What needs to be done -
Report how many lines of the material contain the string "will". Add nothing beyond the number.

Data extract -
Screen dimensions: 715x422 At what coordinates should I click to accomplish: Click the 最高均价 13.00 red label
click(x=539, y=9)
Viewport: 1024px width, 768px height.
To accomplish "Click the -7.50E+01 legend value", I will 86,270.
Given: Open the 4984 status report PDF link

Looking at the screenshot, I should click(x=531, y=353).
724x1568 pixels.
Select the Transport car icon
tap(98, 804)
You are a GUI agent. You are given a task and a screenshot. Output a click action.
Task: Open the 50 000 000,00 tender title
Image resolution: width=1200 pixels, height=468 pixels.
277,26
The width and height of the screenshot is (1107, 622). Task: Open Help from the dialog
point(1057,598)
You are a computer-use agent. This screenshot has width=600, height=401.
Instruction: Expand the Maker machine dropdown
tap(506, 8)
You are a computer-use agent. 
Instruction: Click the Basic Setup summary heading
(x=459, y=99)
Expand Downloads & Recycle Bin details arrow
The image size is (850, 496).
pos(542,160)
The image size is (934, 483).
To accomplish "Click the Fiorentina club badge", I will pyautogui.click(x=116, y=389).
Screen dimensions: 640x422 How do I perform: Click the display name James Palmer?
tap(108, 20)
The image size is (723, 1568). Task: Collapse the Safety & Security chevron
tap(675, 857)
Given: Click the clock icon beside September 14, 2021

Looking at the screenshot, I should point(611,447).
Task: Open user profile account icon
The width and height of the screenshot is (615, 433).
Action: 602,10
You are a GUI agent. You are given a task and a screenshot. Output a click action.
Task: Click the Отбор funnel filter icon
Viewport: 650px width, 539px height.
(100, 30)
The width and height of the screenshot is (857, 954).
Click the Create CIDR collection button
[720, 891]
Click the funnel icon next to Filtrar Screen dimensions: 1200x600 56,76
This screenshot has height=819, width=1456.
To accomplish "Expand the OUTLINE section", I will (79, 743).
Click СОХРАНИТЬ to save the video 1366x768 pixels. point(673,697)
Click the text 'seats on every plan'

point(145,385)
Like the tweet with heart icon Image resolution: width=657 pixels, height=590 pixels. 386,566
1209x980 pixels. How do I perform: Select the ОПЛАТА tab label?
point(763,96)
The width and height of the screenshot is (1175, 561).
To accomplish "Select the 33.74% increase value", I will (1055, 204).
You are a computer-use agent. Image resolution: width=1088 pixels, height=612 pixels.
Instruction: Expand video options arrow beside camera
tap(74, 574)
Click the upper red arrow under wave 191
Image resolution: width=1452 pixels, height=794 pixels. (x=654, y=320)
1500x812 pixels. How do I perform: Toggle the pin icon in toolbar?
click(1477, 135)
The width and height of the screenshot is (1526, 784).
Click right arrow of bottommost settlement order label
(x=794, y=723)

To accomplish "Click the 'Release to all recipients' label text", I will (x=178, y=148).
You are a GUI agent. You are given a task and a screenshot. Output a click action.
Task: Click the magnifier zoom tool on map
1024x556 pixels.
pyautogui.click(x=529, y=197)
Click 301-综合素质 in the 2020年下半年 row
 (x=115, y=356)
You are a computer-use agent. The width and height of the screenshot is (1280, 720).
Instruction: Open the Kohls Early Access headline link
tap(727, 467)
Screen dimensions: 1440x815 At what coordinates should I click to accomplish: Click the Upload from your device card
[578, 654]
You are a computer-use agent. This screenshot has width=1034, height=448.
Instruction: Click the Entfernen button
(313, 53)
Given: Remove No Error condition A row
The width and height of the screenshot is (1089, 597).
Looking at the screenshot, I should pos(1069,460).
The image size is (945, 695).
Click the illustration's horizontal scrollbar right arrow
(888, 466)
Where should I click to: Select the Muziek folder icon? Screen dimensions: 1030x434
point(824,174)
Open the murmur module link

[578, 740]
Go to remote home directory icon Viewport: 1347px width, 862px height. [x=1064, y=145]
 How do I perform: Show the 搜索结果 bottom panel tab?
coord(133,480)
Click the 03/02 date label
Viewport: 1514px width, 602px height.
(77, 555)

Answer section -
5